● WORK TASK:
Reproduce only what runs from the line containing "Image resolution: width=438" to the line containing "Task: Click the search" in the records below, inclusive. Keep it exact, and keep the pictures out.

Dataset entries:
>>

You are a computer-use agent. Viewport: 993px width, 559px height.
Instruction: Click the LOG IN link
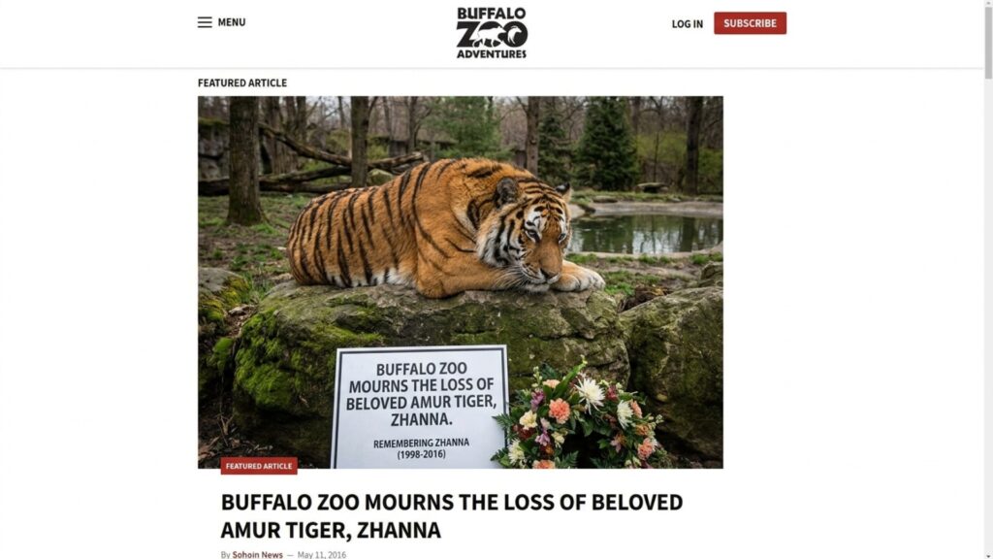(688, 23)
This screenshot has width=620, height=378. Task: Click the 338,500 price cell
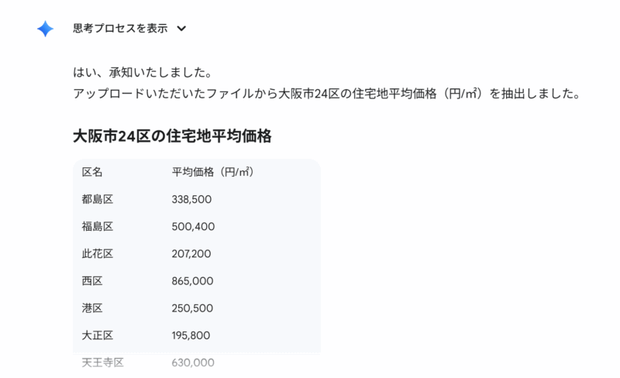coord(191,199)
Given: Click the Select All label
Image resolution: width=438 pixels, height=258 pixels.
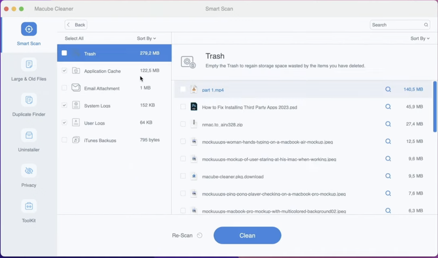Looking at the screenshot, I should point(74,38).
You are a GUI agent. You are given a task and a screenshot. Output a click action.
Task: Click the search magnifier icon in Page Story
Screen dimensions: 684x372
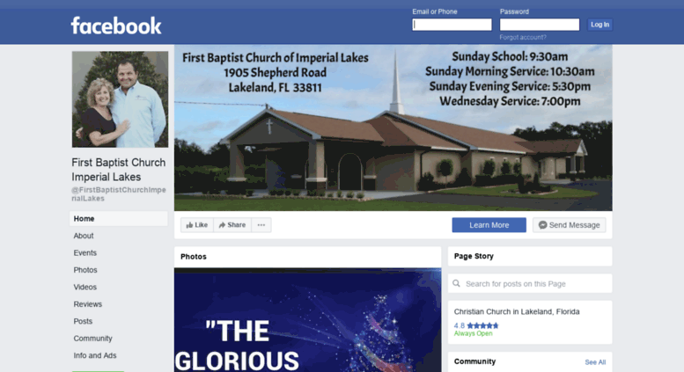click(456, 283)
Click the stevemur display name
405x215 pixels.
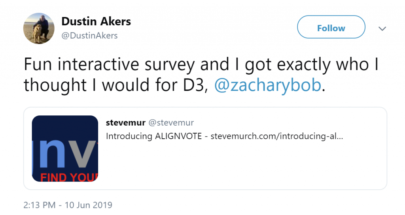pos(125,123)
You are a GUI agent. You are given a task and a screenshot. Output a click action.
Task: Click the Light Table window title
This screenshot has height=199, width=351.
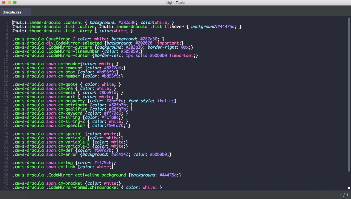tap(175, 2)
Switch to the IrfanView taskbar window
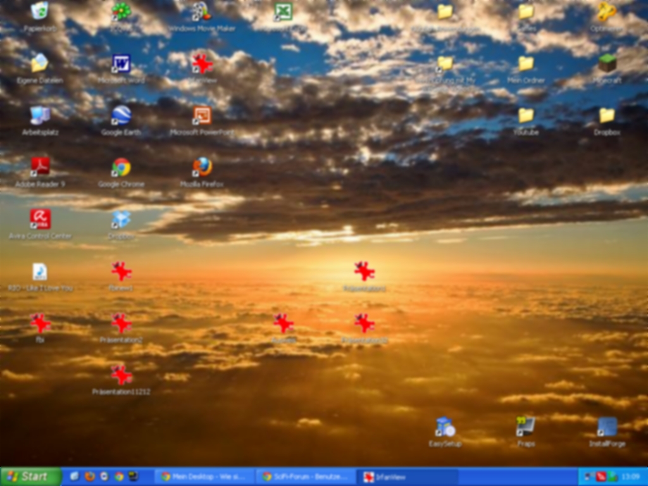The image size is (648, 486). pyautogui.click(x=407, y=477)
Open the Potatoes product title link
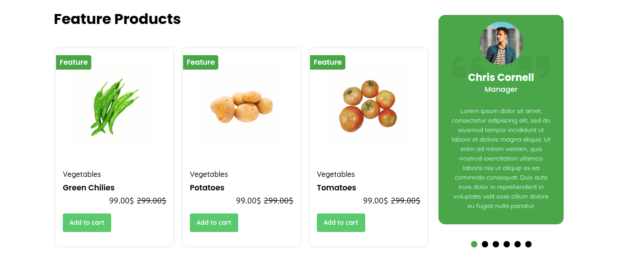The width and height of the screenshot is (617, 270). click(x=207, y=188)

<<
>>

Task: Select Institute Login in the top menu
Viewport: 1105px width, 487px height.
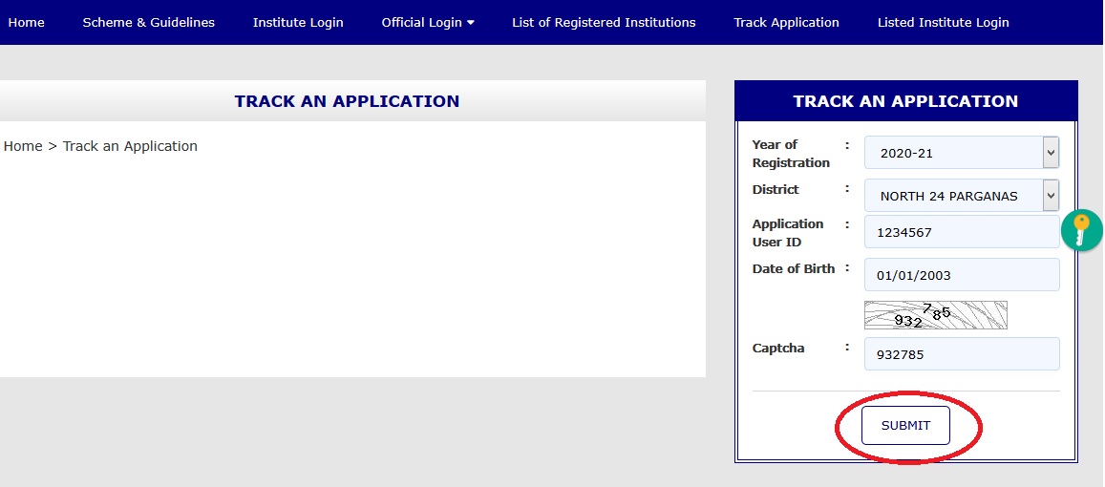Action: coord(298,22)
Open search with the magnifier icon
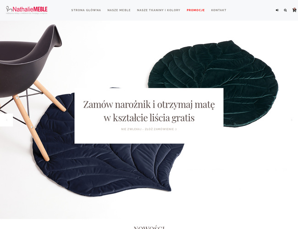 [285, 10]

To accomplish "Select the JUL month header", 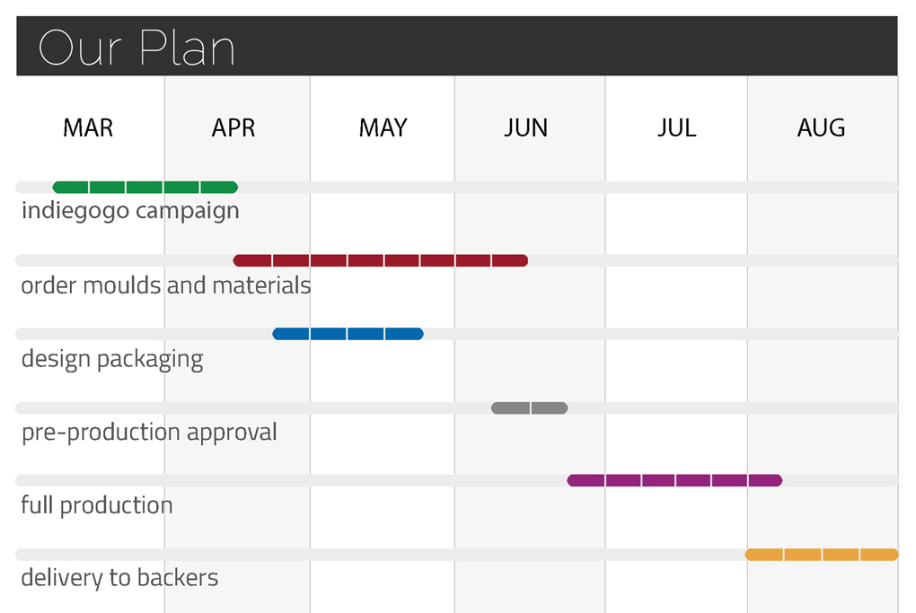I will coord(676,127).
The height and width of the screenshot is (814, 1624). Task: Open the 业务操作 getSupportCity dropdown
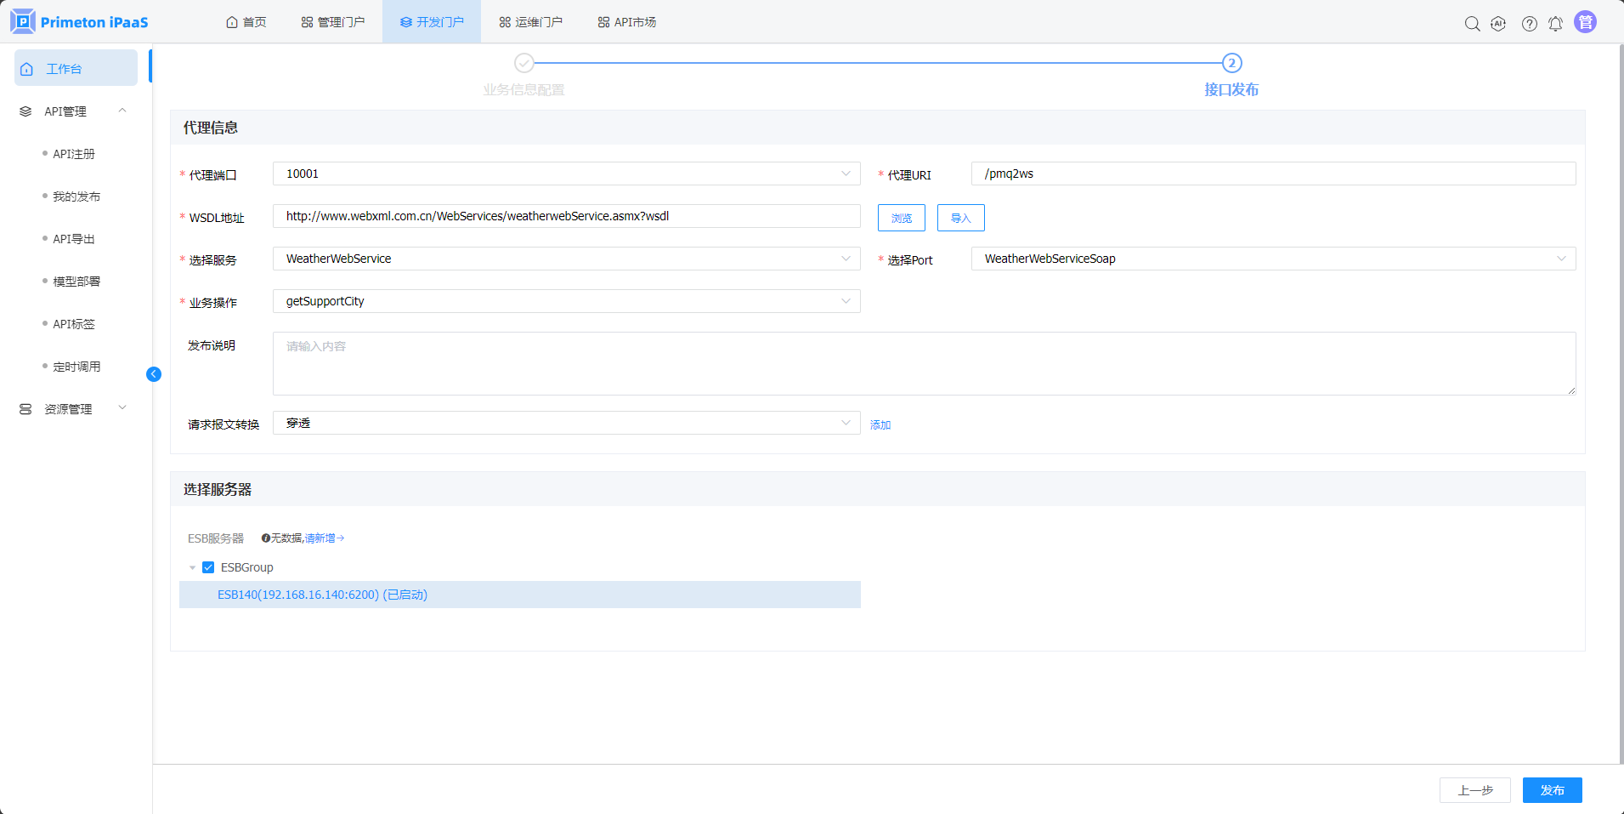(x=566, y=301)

<<

● OUTPUT FOR THIS TASK:
Image resolution: width=438 pixels, height=258 pixels.
Looking at the screenshot, I should point(74,38).
You are a GUI agent. You are given a task and a screenshot. Output a click action.
Task: Click the search magnifier icon in Page Story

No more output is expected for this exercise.